Dave Bittner: [00:03:00] The company has been, as far as anyone can tell, commendably open, prompt and transparent with its disclosures. Others might learn something if they look at VFEmail's public response to the incident. They might also see the attack and its effects as a cautionary tale about the importance of secure offline backup routinely checked and regularly exercised. Milwaukee-based VFEmail has been around since 2001, offering a service that scans email for potentially malicious content. It has offered both a paid and a free service, and its free service has been used by a number of not-for-profits - smaller charities, local churches and the like. And these will be particularly affected. If you're acquainted with any of those users, this would be a good time to check in with them and offer whatever IT or security advice and help you might be able to give.
Dave Bittner: [00:03:50] The attackers' identity is so far unknown. VFEmail says a Bulgarian IP address turned up in the traffic it caught during the one server reformatting it caught in progress. But that in itself means little. The attackers' motive is as unknown as the attackers themselves. VFEmail, like other email services, has been hit by extortion attempts in the past, weathering DDoS extortion in 2015, 2017 and 2018. But this doesn't seem to be one of them. There was no ransom demand of the sort one would expect in a straightforward criminal attack, nor were there any of the statements, manifestos or communiques one would expect from hacktivists. It's difficult to imagine a plausible reason for a state espionage service to have conducted the attack. But based on what's known so far, the motive may be simple malice or just the LOLs, which usually amounts, effectively, to the same thing.

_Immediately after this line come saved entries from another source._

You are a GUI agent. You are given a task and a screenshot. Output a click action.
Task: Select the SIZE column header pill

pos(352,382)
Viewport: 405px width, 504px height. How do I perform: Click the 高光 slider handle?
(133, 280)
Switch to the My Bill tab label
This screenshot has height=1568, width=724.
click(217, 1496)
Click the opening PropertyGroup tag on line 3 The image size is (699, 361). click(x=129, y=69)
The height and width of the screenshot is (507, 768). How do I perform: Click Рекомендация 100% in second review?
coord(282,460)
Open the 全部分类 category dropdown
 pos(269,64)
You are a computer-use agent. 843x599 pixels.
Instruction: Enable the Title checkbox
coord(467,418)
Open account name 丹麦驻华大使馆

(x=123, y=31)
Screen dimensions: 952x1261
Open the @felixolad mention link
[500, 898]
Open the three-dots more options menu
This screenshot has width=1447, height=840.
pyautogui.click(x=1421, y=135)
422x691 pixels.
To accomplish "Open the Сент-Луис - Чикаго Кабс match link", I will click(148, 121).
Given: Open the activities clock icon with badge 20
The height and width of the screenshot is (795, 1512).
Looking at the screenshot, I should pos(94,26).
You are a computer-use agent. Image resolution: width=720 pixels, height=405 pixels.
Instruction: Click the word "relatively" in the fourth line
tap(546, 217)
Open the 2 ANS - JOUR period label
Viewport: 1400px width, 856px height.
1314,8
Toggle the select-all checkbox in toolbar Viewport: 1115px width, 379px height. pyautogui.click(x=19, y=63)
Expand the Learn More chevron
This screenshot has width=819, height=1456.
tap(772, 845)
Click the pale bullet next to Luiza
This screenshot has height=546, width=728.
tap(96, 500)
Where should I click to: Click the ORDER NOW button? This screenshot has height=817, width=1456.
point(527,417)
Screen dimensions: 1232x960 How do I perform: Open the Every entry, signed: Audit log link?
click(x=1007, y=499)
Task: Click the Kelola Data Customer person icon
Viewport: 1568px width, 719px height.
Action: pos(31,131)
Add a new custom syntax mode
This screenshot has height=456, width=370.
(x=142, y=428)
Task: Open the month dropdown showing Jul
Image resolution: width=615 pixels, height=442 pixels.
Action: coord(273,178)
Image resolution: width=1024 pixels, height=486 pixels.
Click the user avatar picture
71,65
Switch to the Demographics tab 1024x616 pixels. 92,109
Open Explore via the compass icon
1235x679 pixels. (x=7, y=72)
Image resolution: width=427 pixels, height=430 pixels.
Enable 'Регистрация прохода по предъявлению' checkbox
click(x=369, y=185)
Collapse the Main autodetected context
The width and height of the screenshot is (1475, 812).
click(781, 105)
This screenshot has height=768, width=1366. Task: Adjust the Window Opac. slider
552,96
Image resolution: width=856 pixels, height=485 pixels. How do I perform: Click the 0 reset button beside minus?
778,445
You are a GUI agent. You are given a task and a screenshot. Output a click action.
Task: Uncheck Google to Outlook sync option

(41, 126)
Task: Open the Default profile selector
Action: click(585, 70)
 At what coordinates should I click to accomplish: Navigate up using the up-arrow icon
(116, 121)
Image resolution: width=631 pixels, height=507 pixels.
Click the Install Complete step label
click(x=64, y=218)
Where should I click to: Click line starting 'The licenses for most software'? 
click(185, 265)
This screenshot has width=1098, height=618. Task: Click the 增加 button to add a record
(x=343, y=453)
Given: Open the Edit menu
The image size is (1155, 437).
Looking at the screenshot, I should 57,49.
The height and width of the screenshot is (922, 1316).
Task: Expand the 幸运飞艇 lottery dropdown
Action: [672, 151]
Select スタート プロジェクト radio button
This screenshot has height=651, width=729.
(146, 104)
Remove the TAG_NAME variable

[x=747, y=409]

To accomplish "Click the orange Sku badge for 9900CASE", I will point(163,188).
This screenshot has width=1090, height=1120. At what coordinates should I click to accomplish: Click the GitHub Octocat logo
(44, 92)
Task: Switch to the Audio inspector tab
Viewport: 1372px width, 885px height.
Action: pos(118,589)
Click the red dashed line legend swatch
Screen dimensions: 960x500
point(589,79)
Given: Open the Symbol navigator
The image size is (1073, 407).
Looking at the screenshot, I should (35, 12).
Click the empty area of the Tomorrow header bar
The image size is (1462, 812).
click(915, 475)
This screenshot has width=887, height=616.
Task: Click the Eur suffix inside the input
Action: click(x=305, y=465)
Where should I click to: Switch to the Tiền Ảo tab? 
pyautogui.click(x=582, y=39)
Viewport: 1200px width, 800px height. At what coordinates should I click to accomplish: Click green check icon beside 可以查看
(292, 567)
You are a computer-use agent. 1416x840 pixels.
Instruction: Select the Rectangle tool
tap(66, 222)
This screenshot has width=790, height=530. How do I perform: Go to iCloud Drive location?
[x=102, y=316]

Dave Bittner: [00:04:48] We've been following the curious case of American security professional Paul Whelan who claims he was visiting Russia to attend a wedding and was handed a flash drive that the Russians say was full of classified information. After which, they promptly arrested him. Shane Harris covers intelligence and national security at The Washington Post.
Shane Harris: [00:05:08] He has been sitting in the jail ever since and trying to meet with officials from various embassies and getting ready to - it looks like, perhaps, actually plead his case when it goes to trial in Moscow. It's been kind of an uphill battle, really, for him to get access to any kind of consular officials. Normally, what happens is when you are a citizen - foreign citizen in a country and you're arrested, you're supposed to have access to officials from your home country's embassy or their consulate.
Shane Harris: [00:05:39] And in this case, Paul Whelan actually claims citizenship in four different countries, which is quite unusual. He has four different passports - Canada, the United States, Great Britain and Ireland. And he has been trying to see officials from those countries. But as you say, the Russians have been dragging their feet. They've been throwing up various administrative roadblocks.
Shane Harris: [00:06:00] For instance, the State Department wants to allow him to sign something called a privacy waiver, which would actually allow the U.S. government to talk publicly on his behalf. And they've been able to finally get the waiver to him. But now the Russians are saying he has to mail it to the United States. And so they keep - it's kind of one thing after another, according to his family.
Shane Harris: [00:06:20] And all this time, we should add, as he's going through these various diplomatic maneuvers to try and get someone to represent him, he has a Russian lawyer. But the government in Russia has not detailed any of the precise evidence of the case. So he hasn't seen anything like criminal information or an indictment, which you would see normally, for example, in a United States court.
Dave Bittner: [00:06:42] And so what's the speculation here? What do we suppose is actually going on?
Shane Harris: [00:06:46] Well, it's pretty much nothing but (laughter) speculation at this point. I think one thing that seems fairly sure is Paul Whelan is not a spy for the United States. His background is such - and we can talk more about this - that he would not at all be a likely candidate as being an intelligence operative, say, for the CIA or the FBI - somebody spying for the government in Russia.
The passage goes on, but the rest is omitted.